Watch the video now.
Contents
I. Introduction (0:01)
II. Log file parameter overview (2:55)
III. Log file monitoring (7:44)
Introduction
Previously, we talked about quite a lot of stuff – the installation of Zabbix server and proxy, Docker, Timescale, Prometheus, XPath, inventory, templates, and item agent configurations.
The topic for today will be log file monitoring on Windows or Linux machines.
Before we start, remember that native log file monitoring is achieved with Zabbix agent. But what’s most important is that you must use Zabbix agent active mode. It is not possible to use the log items and do log file monitoring with Zabbix agent passive item types.
Let’s quickly remind ourselves what we need to keep in mind for our agent active checks to actually work.
Note. I already have my Zabbix Series host in the front end. The version is the recent one — 4.2.1, and I have CLI.
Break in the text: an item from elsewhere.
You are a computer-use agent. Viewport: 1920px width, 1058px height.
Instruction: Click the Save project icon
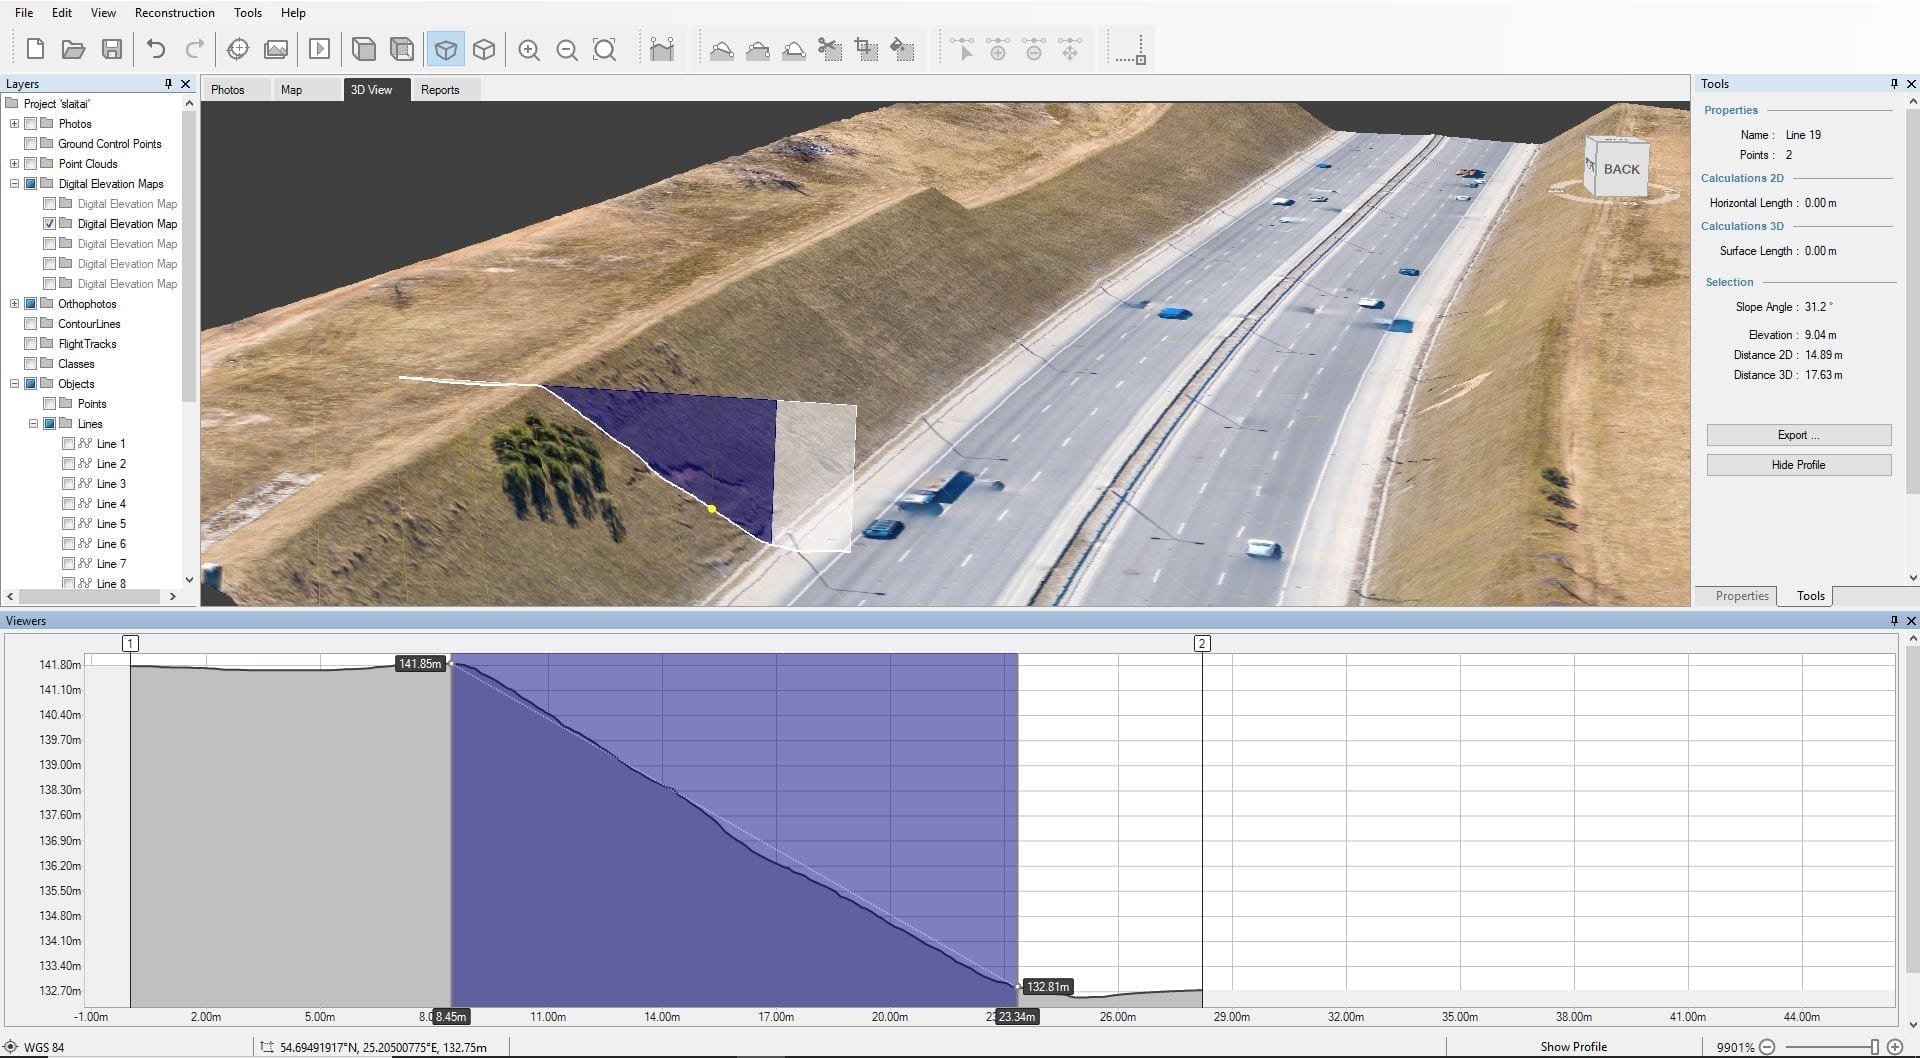tap(112, 50)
Remember, in the agent config file which is located in /etc/zabbix/zabbix_agentd.conf we basically need to use two parameters:
1) Server Active which is the IP or DNS name of your Zabbix server or the proxy if this agent is monitored by the proxy.
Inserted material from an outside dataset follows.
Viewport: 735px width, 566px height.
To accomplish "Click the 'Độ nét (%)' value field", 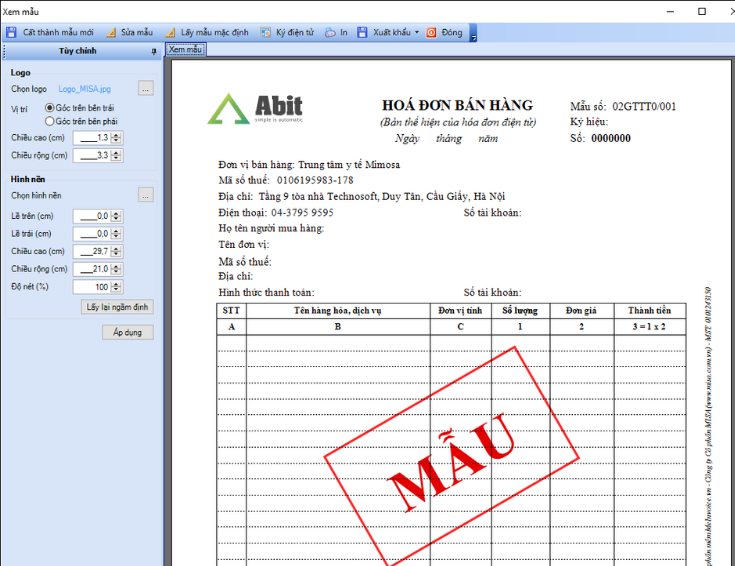I will (x=96, y=287).
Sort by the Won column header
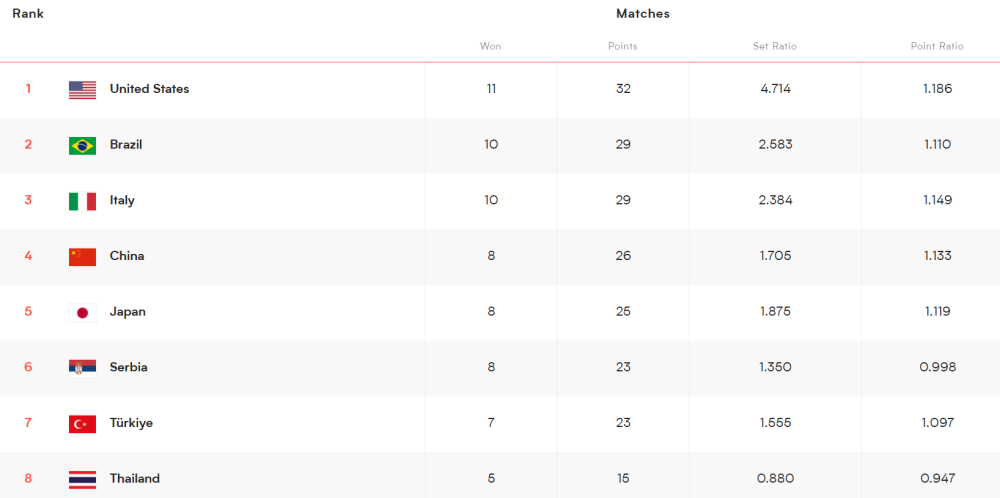The width and height of the screenshot is (1000, 498). point(490,47)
This will be the IP or the DNS name to which the agent, first of all, will connect and request the configuration like “What do I need to monitor?” It will be a log file, in this case. And then, IP or DNS name to which agent will send the data.
2) Host name (must match the Host name in the front end).
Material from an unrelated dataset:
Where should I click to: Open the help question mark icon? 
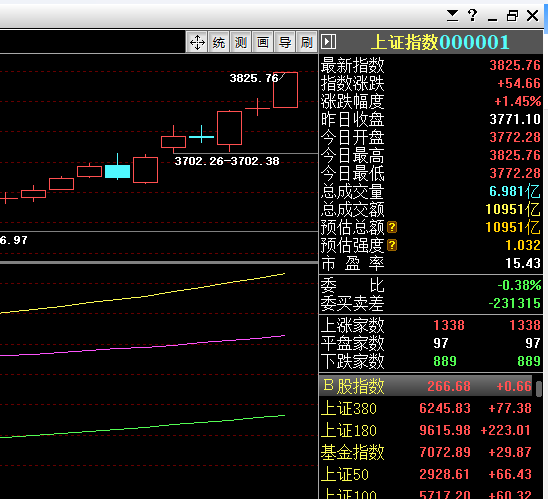(x=473, y=15)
It is case-sensitive: if you have an upper case S in the front end, then it must be also upper case in the configuration file. Otherwise, you will have your items in the front end, Zabbix server, Zabbix agent up and running without any strange error messages but still, you will not see the latest data in the front end. So remember, the Host names must match and they are case sensitive. And don’t mess up – we are talking about a Host name, not about a Visible name.
That would be a quick review of what we need to keep in mind for our active checks to actually work. Now let’s get into the actual items.
Log file parameter overview
I’ve already prepared 4 log monitoring items, and each of them is doing different things.
You can collect all new lines in the log file where you can do some filtering, matching based on the regular expression, extracting some specific output of your extracted log line, display it in the graphs, etc.
Let’s go to documentation. Just like any other item, the log item has a full explanation with examples — explanation of the parameters, what does what in our documentation. To find this, go to Configuration > Items > Item types > Zabbix agent and here you will find the log item.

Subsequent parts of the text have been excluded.